En effet, pendant que le peuple peine à trouver de quoi survivre, le gouvernement actuel n’a trouvé mieux que de le rançonner à nouveau en instituant une taxe sur chaque appel ou sur chaque session internet.

Cette mesure est de nature à impacter considérablement et négativement le pouvoir d’achat de la population déjà amoindri et à entrainer une hausse automatique des communications et des services TIC ou à tout le moins freinerait la baisse du prix des communications pourtant inscrite au Plan National de Développement (PND).

Cela contribuera à réduire automatiquement la compétitivité d’un secteur aussi vital que celui des TIC qui emploie plus de 200 000 personnes en CI.

D – De l’obligation nouvelle de souscrire 20% du montant transféré en bons du Trésor public, pour celles des Entreprises du Secteur, qui transfèrent des dividendes hors de Côte d’Ivoire

L’obligation de souscrire 20% du montant des transferts en bon du trésor public au motif de lutter contre la fuite des capitaux que pourrait connaître notre pays est contraire aux textes de l’UEMOA.

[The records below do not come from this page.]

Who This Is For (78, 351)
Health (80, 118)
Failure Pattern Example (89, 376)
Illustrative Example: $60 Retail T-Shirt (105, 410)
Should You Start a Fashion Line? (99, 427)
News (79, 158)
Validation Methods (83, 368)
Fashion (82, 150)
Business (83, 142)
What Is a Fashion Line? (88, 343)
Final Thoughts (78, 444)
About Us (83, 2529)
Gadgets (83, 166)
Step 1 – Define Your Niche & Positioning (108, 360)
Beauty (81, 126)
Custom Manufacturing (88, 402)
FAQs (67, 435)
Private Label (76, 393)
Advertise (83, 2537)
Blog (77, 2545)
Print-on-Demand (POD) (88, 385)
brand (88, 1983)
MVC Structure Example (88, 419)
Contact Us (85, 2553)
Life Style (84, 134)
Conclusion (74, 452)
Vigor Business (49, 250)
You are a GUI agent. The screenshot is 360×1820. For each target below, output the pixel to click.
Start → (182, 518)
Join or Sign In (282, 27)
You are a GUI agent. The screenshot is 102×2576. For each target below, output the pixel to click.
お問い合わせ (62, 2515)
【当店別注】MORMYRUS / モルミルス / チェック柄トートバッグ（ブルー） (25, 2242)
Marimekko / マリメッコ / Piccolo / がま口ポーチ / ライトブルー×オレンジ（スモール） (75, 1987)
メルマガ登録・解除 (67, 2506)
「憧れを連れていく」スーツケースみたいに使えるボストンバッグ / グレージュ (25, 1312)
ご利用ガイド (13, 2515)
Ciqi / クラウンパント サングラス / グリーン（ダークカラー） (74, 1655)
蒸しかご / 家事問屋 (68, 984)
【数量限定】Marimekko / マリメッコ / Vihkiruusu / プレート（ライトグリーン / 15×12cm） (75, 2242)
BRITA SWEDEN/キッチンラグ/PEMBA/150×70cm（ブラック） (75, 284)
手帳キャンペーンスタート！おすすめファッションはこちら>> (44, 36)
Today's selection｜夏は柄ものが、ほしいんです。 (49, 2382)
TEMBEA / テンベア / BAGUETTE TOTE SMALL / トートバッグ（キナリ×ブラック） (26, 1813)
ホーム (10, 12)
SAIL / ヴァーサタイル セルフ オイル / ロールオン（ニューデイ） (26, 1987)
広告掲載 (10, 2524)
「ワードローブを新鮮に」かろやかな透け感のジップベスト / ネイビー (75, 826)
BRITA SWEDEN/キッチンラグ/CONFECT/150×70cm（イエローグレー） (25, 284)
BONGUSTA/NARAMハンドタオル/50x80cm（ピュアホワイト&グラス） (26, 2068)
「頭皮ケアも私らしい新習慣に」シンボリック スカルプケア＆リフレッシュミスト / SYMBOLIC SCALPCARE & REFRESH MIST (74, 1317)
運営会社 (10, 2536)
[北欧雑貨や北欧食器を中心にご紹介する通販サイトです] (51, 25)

Les articles 96 et suivants du traité de cette organisation disposent que « les restrictions aux mouvements, à l’intérieur de l’union, des capitaux appartenant à des personnes résidant dans les Etats membres, sont interdites ».

En imposant donc une telle restriction au transfert des dividendes sans définir l’espace concerné, cette disposition  transgresse les principes du traité de l’UEMOA dont la Côte d’Ivoire est pourtant signataire.

 III –  NOTRE POSITION

Au regard de ce qui précède, le Front Populaire Ivoirien :

  • estime que la hausse de l’impôt BIC uniquement pour les entreprises de télécommunications et des TIC qui contribuent à plus de 6% du PIB et l’augmentation du taux de la taxe sur les entreprises de télécommunications et des TIC constituent des mesures iniques et discriminatoires qui ralentiront à coup sûr l’activité des opérateurs de ce secteur. L’applicabilité d’une telle mesure à l’exercice clos le 31 décembre 2013 risque d’avoir des effets désastreux sur les investissements dans le secteur, et partant d’occasionner la fermeture de nombreux établissements de sous-traitants et entreprises prestataires avec son lot de chômage ;
  • stigmatise l’institution d’une nouvelle taxe pour les consommateurs. Car, cela est contraire à tout principe de développement soutenu de nos jours par une  plus grande accessibilité aux TIC ;

  • note que l’obligation de souscrire 20% du montant des transferts en bon du trésor public exigées désormais aux entreprises qui transfèrent des dividendes hors de la Côte d’Ivoire sans aucune précision de l’espace viole gravement les dispositions du traité de l’UEMOA;

  • relève l’incongruité de cette mesure émanant d’un gouvernement qui ne cesse de clamer de faire de la Côte d’Ivoire un « pays émergent » d’ici 2020 ;

  • affirme de ce fait que le slogan de « faire de la Côte d’Ivoire un pays émergent » n’est qu’une démagogie d’Etat, car on ne peut vouloir une chose et son contraire à la fois.

  • demeure persuadé que l’article 26 de l’annexe fiscale 2014 porte les germes d’un désastre social et économique pour la Côte d’Ivoire.

Demande en conséquence au gouvernement son retrait de l’ordonnancement juridique afin de le modifier en tenant compte de l’environnement économique des entreprises et des difficultés des consommateurs.